(Written request)
Arrange the part of the records below that opens with the line containing "You are a computer-use agent." and closes with the line containing "tap(148, 58)" as a two-column CSV with columns named input and output. Give one row per record, put each field in quotes with line breaks turned into spaces, and leave the pictures out.

(Data for the task)
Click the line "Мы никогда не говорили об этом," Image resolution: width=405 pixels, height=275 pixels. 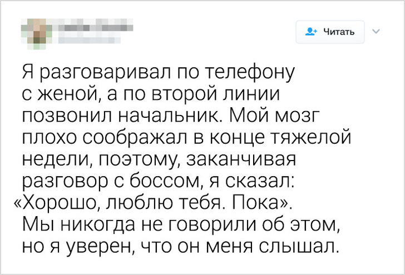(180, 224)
==
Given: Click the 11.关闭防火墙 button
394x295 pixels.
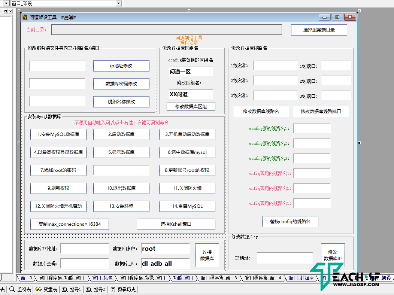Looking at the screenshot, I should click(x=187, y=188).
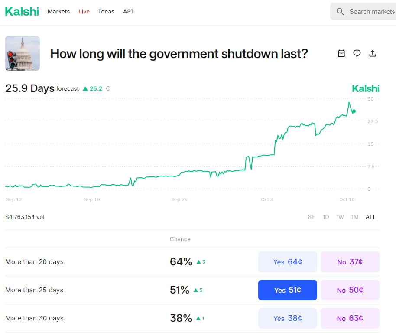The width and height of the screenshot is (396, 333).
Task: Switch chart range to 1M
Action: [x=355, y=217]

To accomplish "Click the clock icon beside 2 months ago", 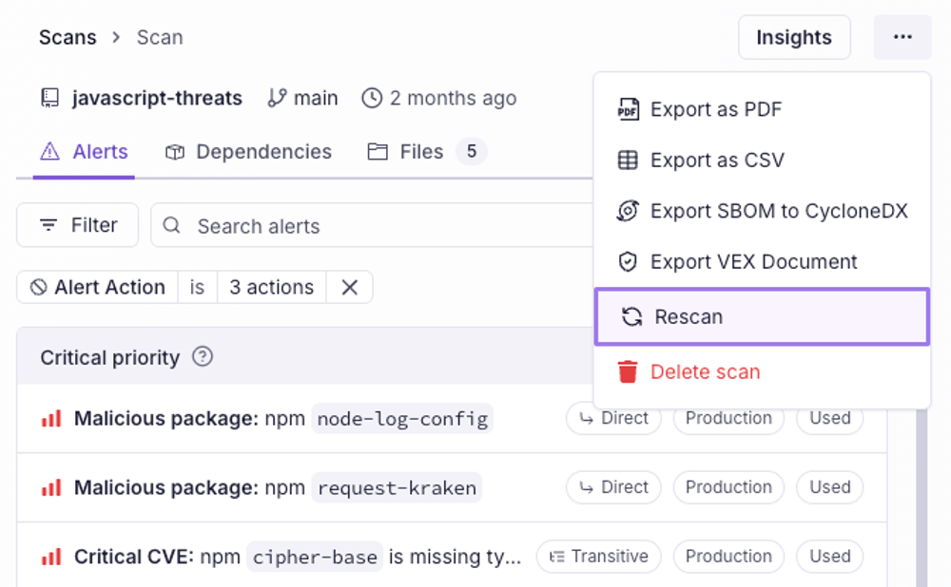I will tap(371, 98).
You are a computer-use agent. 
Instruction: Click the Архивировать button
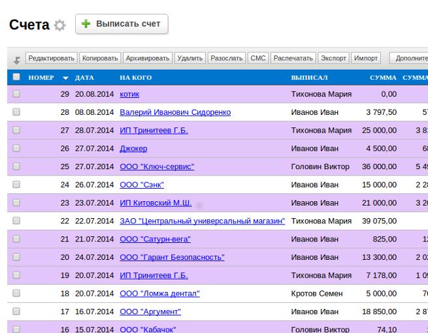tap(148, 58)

(Answer)
input,output
"You are a computer-use agent. Instruction: Click the Архивировать button","tap(148, 58)"